#### Text passage
------------------------------------------------
Estimates should be ‘reviewed and assured’. This is something you can implement regardless of the size of project – as long as you have more than one person in the team who has an opinion about the estimate.

The guidance says:

“Cost estimates that are reviewed and assured appropriately will be improved and become more reliable, further driving project discipline.”

You might already be doing this informally: a quick check in a team meeting, for example: “Is everyone OK with that if I put it into the figures at £5k?” But making a review a formal part of your estimating will elevate your practice and hopefully create more robust budgets.

Here’s how to do it.

1. Make it clear you will be reviewing cost estimates

As a team, explicitly call out that there will be a review and assurance process in place. Make sure you know what that is, and when it will be used. For example, as you prepare documentation to get sign off to move the project into another phase, or during backlog grooming etc. The whole process needs to be designed to remove ambiguity, so consider outlining what the inputs and outputs of the process will be and what triggers need to be reached to kick off a review.

The IPA guidance doesn’t mandate a review process but does say people in the review and assurance roles should be independent and make sure the process is robust and followed. Document the process so everyone knows what is coming. Ideally, the review team should stay the same throughout the project to provide some continuity, and now is the perfect time to plan to make that happen, allocating resources who can follow the project through its lifecycle.

If there will be different types of reviews (or reviewers) for different things, make that clear.

2. Find standard methodologies to compare against

So you don’t have any data in house to act as your benchmark? You will, with time, if you start collecting it now. Alternatively, check in with your colleagues or see if there is any available industry benchmark data that will help you assure your in-house estimates.
------------------------------------------------
#### Data supplied
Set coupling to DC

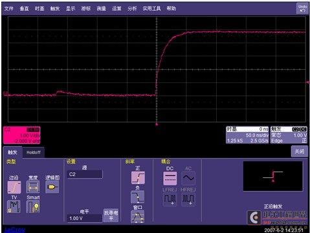pyautogui.click(x=170, y=178)
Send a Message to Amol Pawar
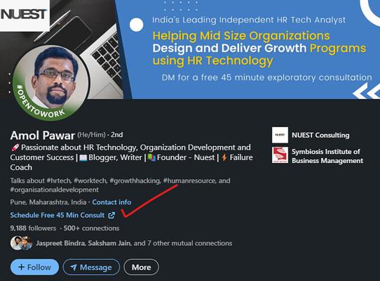Screen dimensions: 380x281 click(x=91, y=268)
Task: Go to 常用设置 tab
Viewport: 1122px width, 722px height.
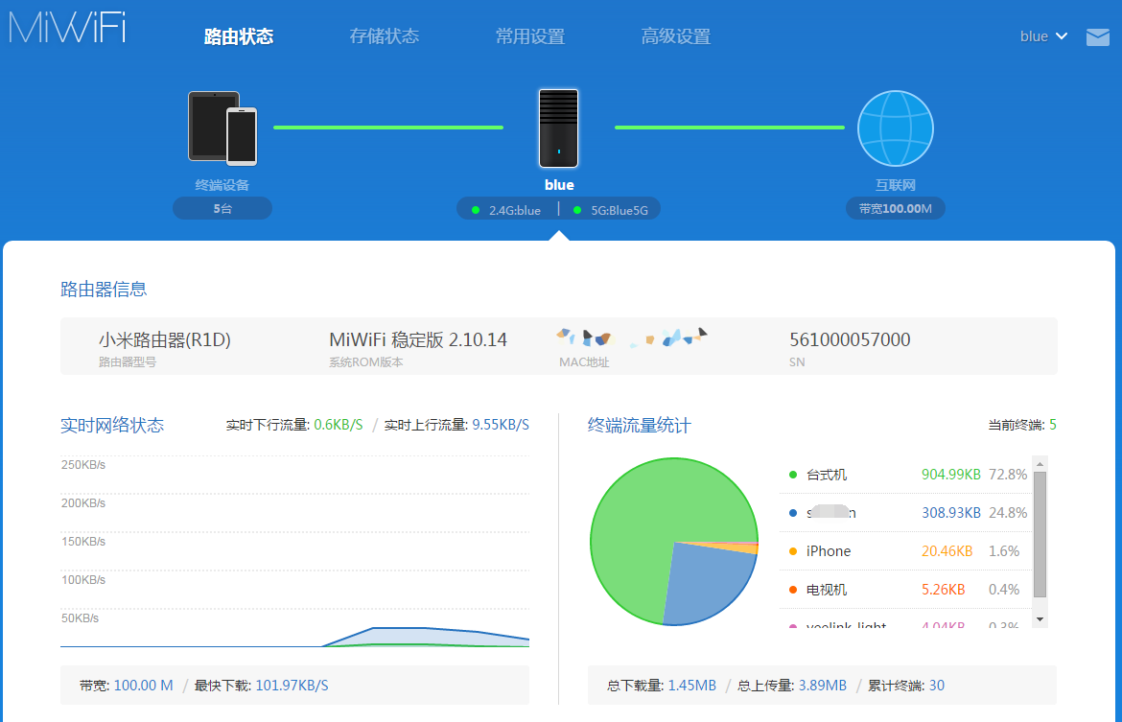Action: pos(529,36)
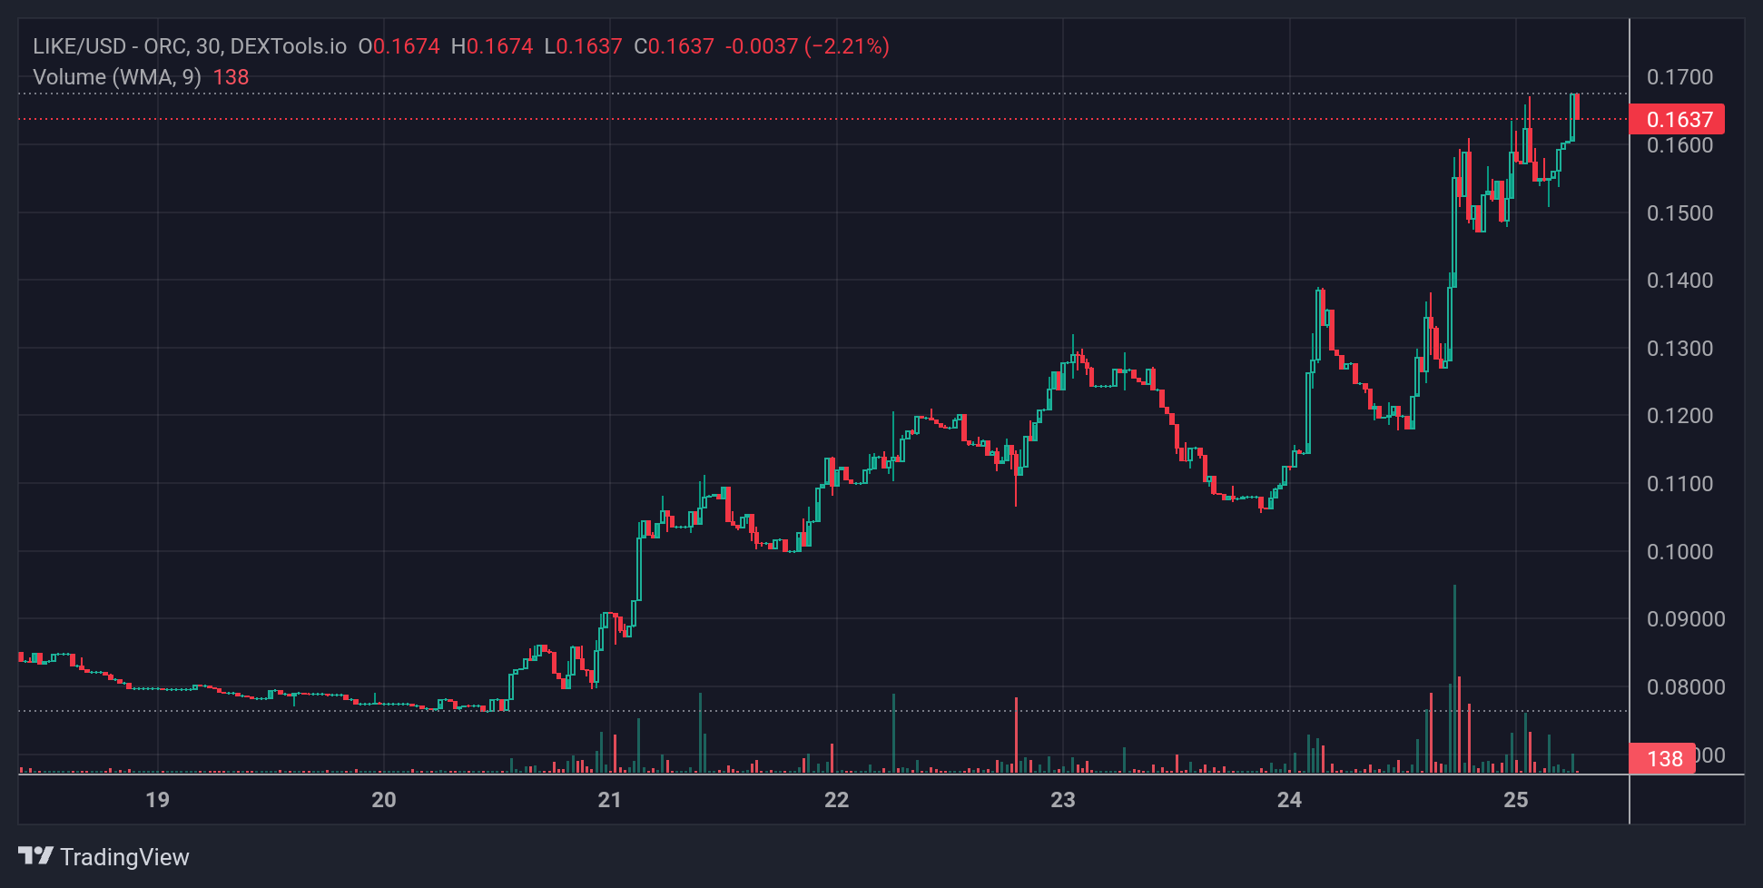
Task: Click the high value H0.1674 in the legend
Action: tap(492, 46)
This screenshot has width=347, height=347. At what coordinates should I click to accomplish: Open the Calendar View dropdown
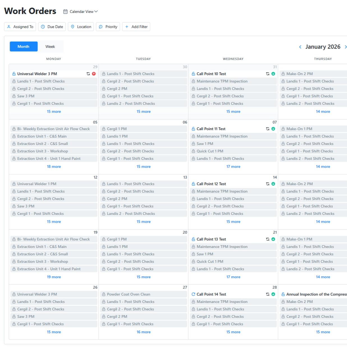pyautogui.click(x=81, y=12)
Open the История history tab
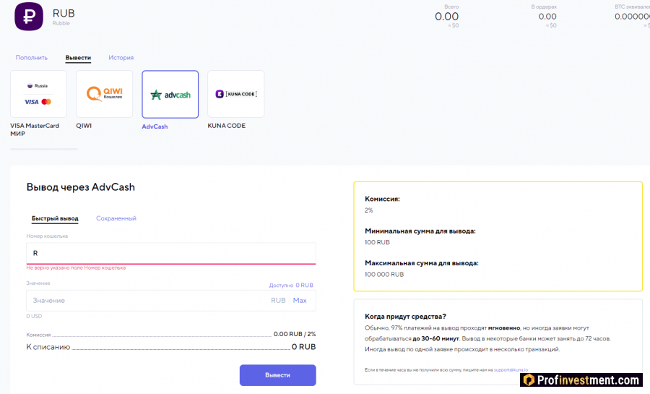This screenshot has width=650, height=394. tap(121, 58)
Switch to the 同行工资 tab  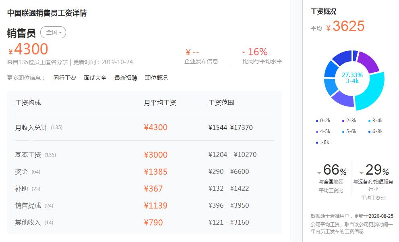[64, 77]
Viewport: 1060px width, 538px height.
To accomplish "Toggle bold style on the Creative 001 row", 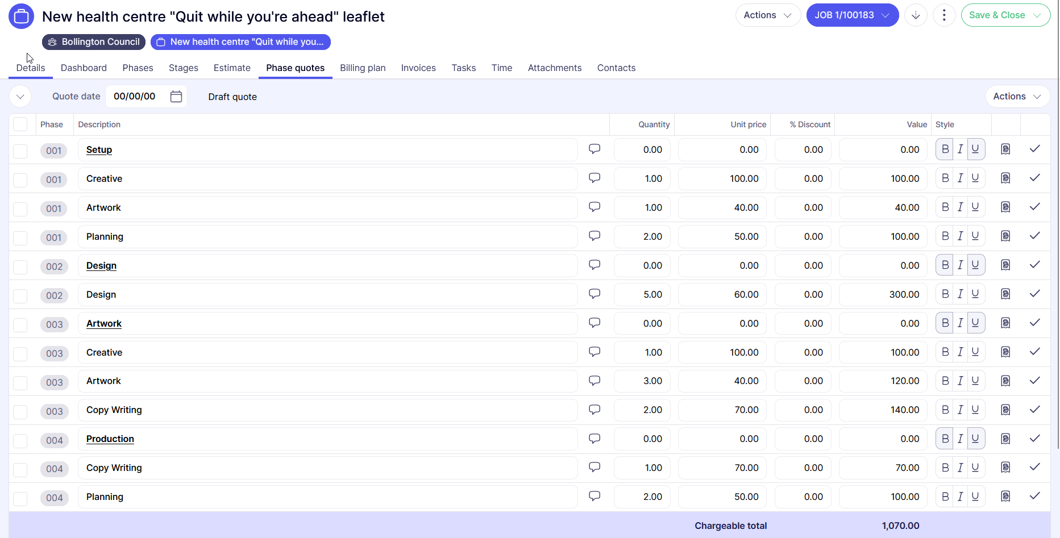I will [945, 178].
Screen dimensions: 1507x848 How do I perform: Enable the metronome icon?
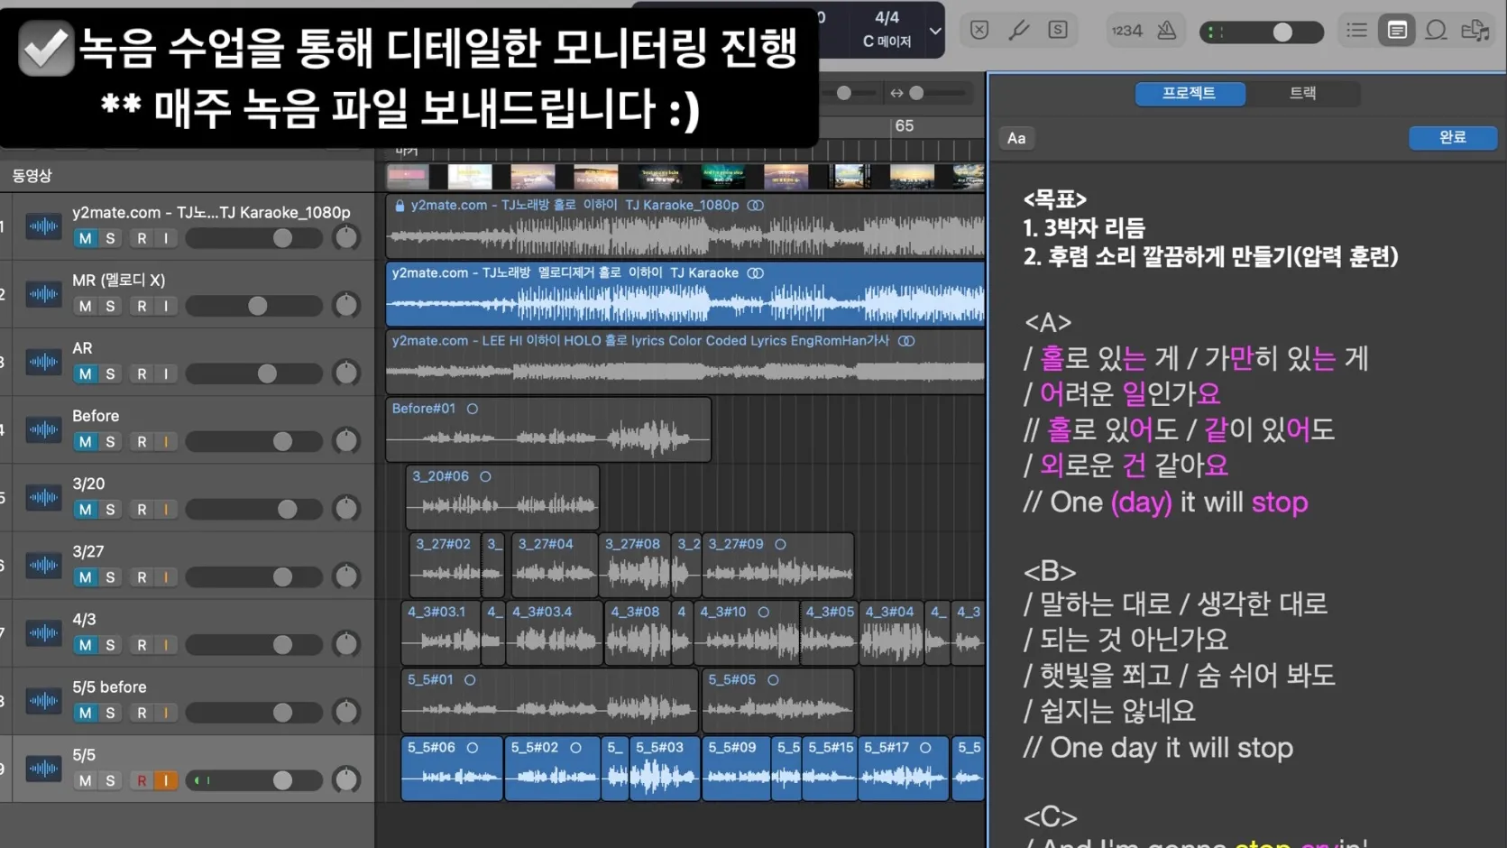pos(1166,31)
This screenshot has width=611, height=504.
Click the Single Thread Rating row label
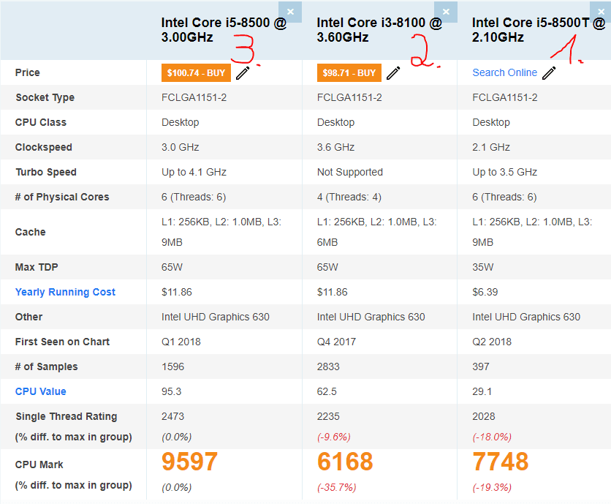coord(67,417)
------------------------------------------------
#### Work to complete
#1 Lay out the rows as a Markdown table with the columns Nr and Line, covering the line with "Screen dimensions: 1507x848" through the end of the rows. Skip blank lines and leave the pictures out.
#2 Proceed with the passage on reviewing cost estimates, picking up after its final sentence.

#### Task-by-task results
#1
| Nr | Line |
|---|---|
| 1 | Screen dimensions: 1507x848 How do I perform: Enable the metronome icon? |
| 2 | pos(1166,31) |
| 3 | This screenshot has width=611, height=504. |
| 4 | Click the Single Thread Rating row label |
| 5 | coord(67,417) |

#2
3. Schedule reviews

The easiest way to review cost estimates is a simple peer review process. Get colleagues to review each other’s schedule estimates (as these translate into financial amounts if you are charging clients by the hour) and budget estimates where these are not based on formal supplier quotes.

Where your project warrants it, block out the time for formal reviews. Independent assurance is particularly useful when it’s timed to coincide with ‘big’ events on the project like the approval of a business case for the next phase, for example.

Make sure people know when the review is coming so they can prepare for it and resources can be available to run it. Plus, the actual process takes time and you’ll want to factor that in to your schedule so executives aren’t expecting work to continue during that time, prior to the review being signed off.

4. Act on the data

The thing with getting other experts to weigh in on how much things are going to cost is that often experts disagree. That gives you, as the project manager, a role to play in making sure that any potential conflict is addressed and dealt with professionally, without it causing fireworks in the team.

Another time to act on the data is before the project moves into the next stage, whatever that might be in your process. If the estimates have changed or need to be refreshed, this is the time to do it. It’s fine that the figures are updated: what’s important is that they accurately reflect the costs as you see them at the moment.

Benefits of reviewing and assuring cost estimates

As you can imagine, there are plenty of good things about reviewing estimates as a team, not least that you should end up with better quality data. Here are some other benefits:

  • The initial estimates will be better as people will want them to stand up to scrutiny
  • Assumptions will be highlighted transparently
  • There will be increased confidence in the estimating process overall
  • It produces better data which in turn should lead to better decision making
  • Experts are trusted to produce quality estimates which improves the whole culture around the project and elevates team members to strategic influencers.

As you can see, there are numerous reasons for using the principle of review and assure when producing cost estimates. How do you manage this process in your teams?

If you want to read it, the IPA Guidance is here (pdf).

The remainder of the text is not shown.